By Shane Wright and Millie Muroi
A fall in the price for everything from building a new home to a bag of mandarins has paved the way for the Reserve Bank to cut official interest rates in coming weeks and follow that up with even more relief for home buyers and businesses.
The nation’s biggest lender, the Commonwealth Bank, believes the Reserve will back follow up its May rate cut with back-to-back reductions in July and August after monthly data from the Australian Bureau of Statistics revealed headline inflation easing to 2.1 per cent and underlying inflation at its lowest in almost three years.
Falling housing construction costs have contributed to a further easing in key measures of inflation.Credit: Tamara Voninski
Overall prices actually fell by 0.4 per cent in May with Treasurer Jim Chalmers saying while it was too early to declare “mission accomplished” against inflation, “we are certainly making more progress than what we expected”.
A key driver of inflation over the past three years has been the housing sector, particularly the cost of building new homes. Construction inflation reached almost 22 per cent in July 2022 and was still at 4.9 per cent in May last year.
But it has now tumbled to just 0.8 per cent, its lowest rate in five years, as builders offer incentives and promotions to woo new customers.
Rental inflation in May eased to an annual rate of 4.5 per cent, its fifth consecutive monthly drop, and it is now at its lowest rate since early 2023.
Food inflation eased to 2.9 per cent in May after reaching 3.1 per cent in April. This was due largely to a sharp fall in fruit and vegetable price inflation, which dropped to 2.8 per cent in May from 6.1 per cent in April.
Fruit prices dropped 2.7 per cent in May alone, largely due to cheaper mandarins, oranges, avocados and apples.
Another big hit to consumers over the past three years has been soaring insurance costs. Insurance inflation peaked at 16.5 per cent early last year.
But in May, it fell to an annual rate of 3.9 per cent while prices in the month dropped by half a percentage point.
Prices for services are growing at their slowest rate in three years, while half of all the sectors tracked by the bureau show inflation at less than 2 per cent.
There remain some price pressures, but those are largely beyond the control of the government and the Reserve Bank. Egg prices have climbed by more than 19 per cent over the past year as poultry producers recover from avian flu-related bird culls while lamb prices have increased 12.7 per cent due to drought conditions reducing the national flock.

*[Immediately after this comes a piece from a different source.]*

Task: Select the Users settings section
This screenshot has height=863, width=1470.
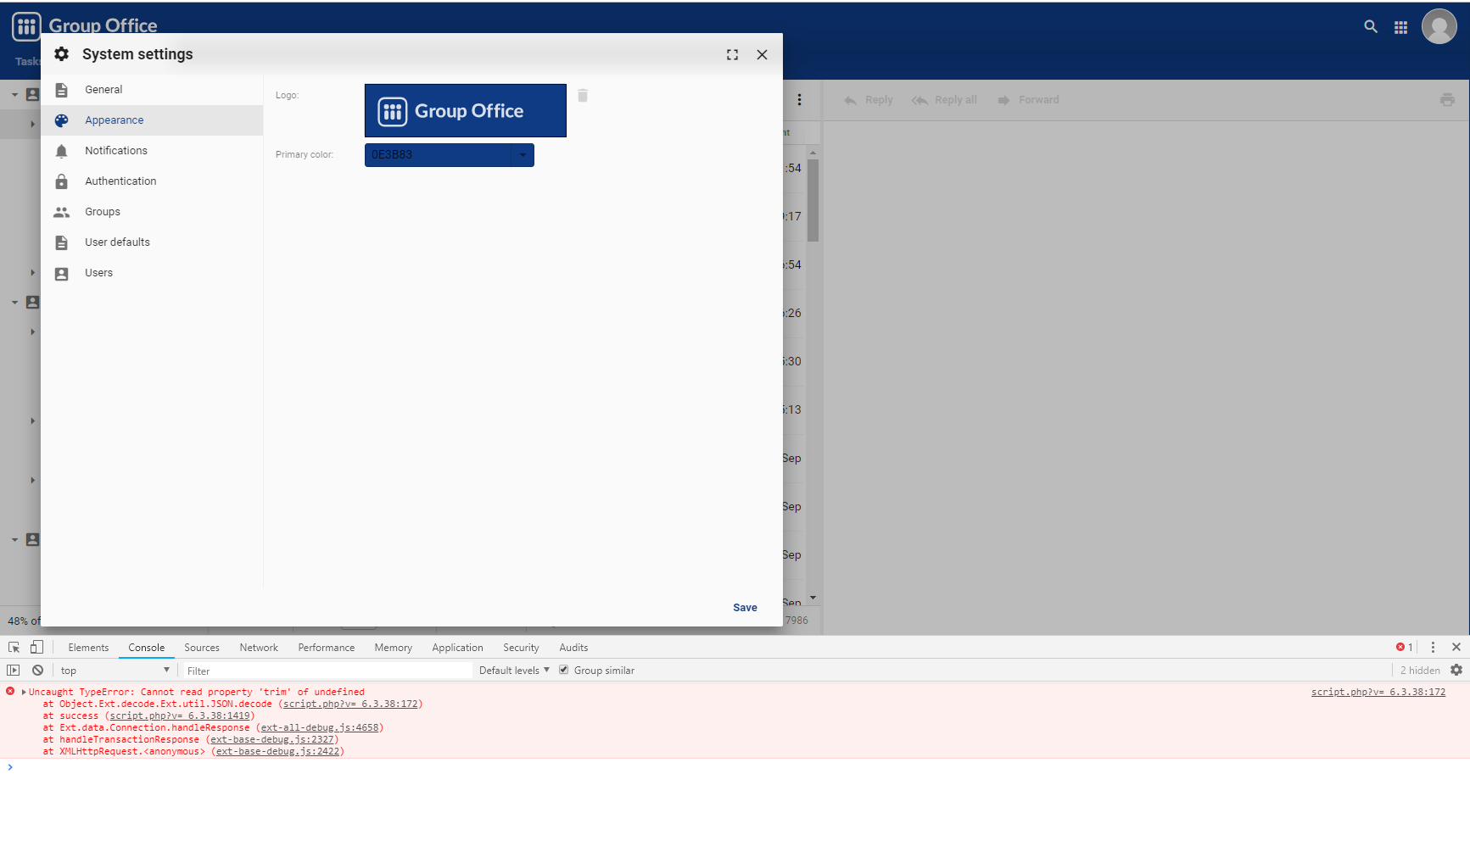Action: (98, 272)
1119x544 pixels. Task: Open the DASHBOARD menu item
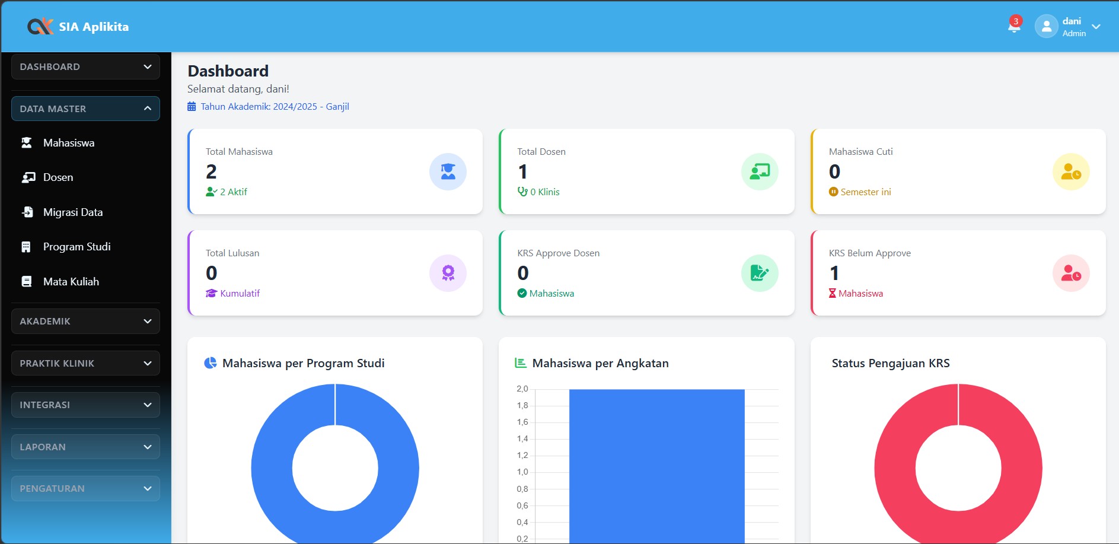click(x=85, y=66)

Before the data was released on Wednesday morning, financial markets put the chance of an interest rate cut at the Reserve Bank’s July meeting at 86 per cent. That climbed to 94 per cent after the release.

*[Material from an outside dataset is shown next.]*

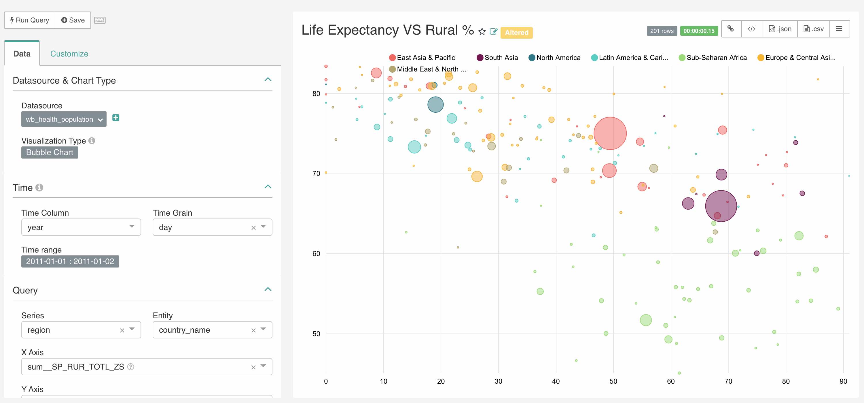Open the hamburger menu icon

pos(839,29)
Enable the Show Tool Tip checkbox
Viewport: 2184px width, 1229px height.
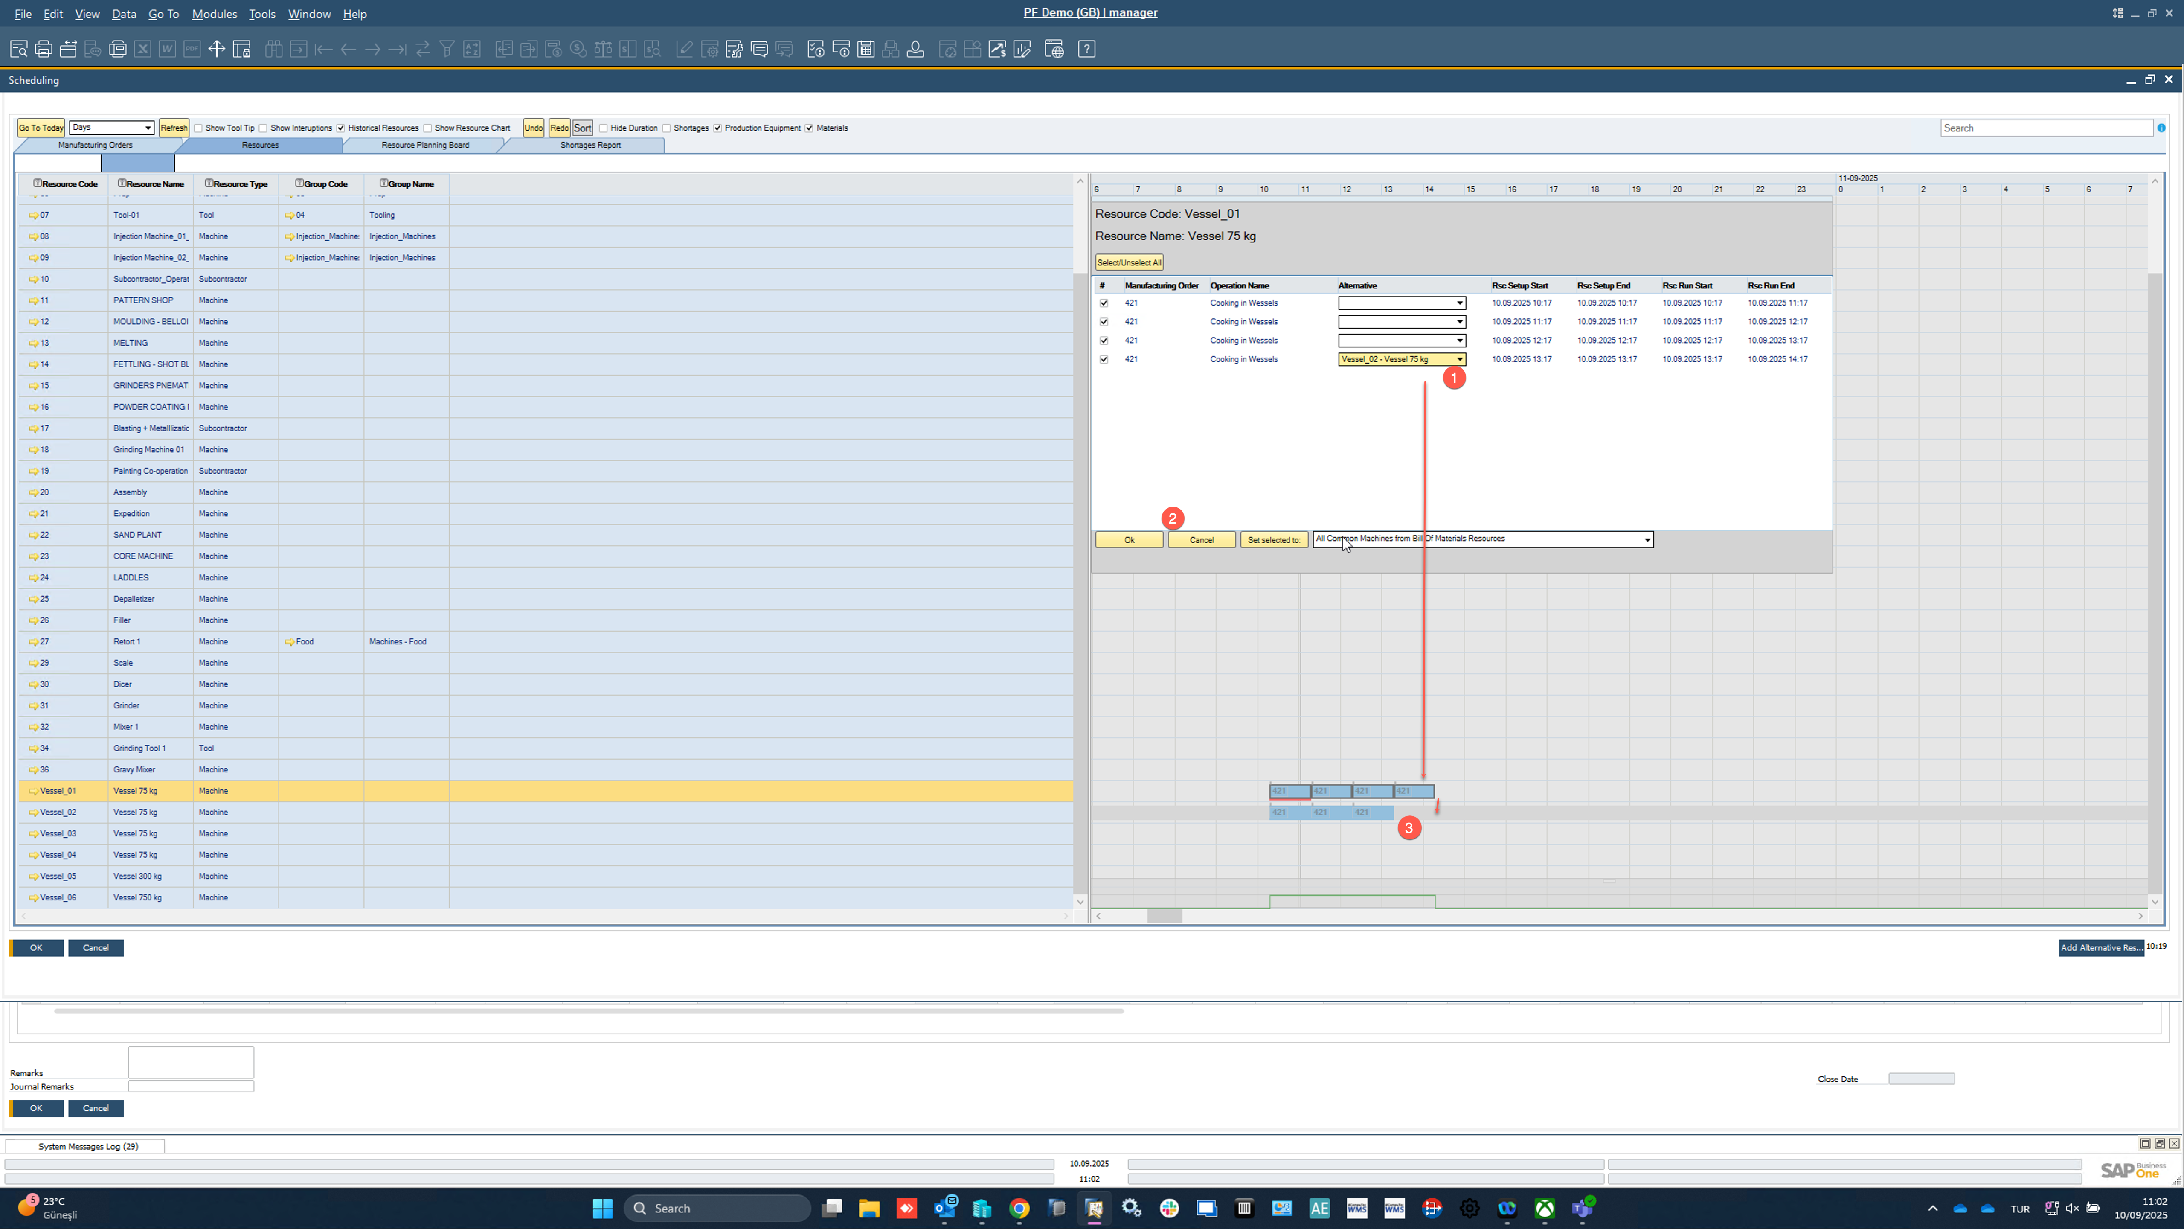[198, 128]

Senior Commonwealth Bank economist Belinda Allen said the benign inflation numbers, on top of other recent economic figures, meant the Reserve Bank could cut interest rates at its July meeting and follow that up with another reduction in August.
She said the jobs market was holding steady but economic growth was weak, while consumer and business confidence were sliding.

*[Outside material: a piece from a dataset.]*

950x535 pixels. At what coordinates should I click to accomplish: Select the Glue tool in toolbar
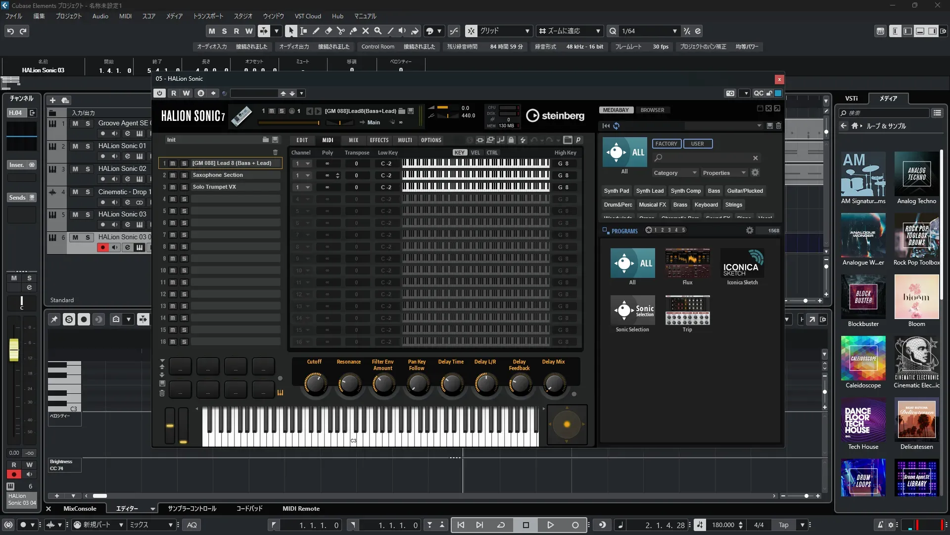coord(353,31)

“With the economic data flow over the past month confirming that inflation pressures remain well contained, and a still uncertain global environment, we think the path is clear for the RBA to move the cash rate swiftly back to a more neutral rate of 3.35 per cent,” she said.
EY chief economist Cherelle Murphy said with underlying inflation now within the Reserve Bank’s target band for the past six months, it could be confident of cutting rates next month without fuelling a lift in prices.
“Low inflation, which is expected to continue, plus weak private sector activity and global policy uncertainty suggests to us that the Reserve Bank will deliver further monetary easing in July. We expect the Reserve Bank to also deliver further rate cuts later this year,” she said.
AMP economists believe the bank will cut in July, August and November before kicking off 2026 by taking the official cash rate to 2.85 per cent at its February meeting.
But RSM Australia economist Devika Shivadekar said that while a cut at the bank’s July 7-8 meeting was likely, it could wait until seeing quarterly inflation data due at the end of next month.
“However, given the RBA’s preference for the more comprehensive quarterly inflation data, it may choose to hold fire in July and await the Quarter 2 CPI data release later in the month—unless it judges that the May figures are sufficient to confirm a sustained disinflationary trend,” she said.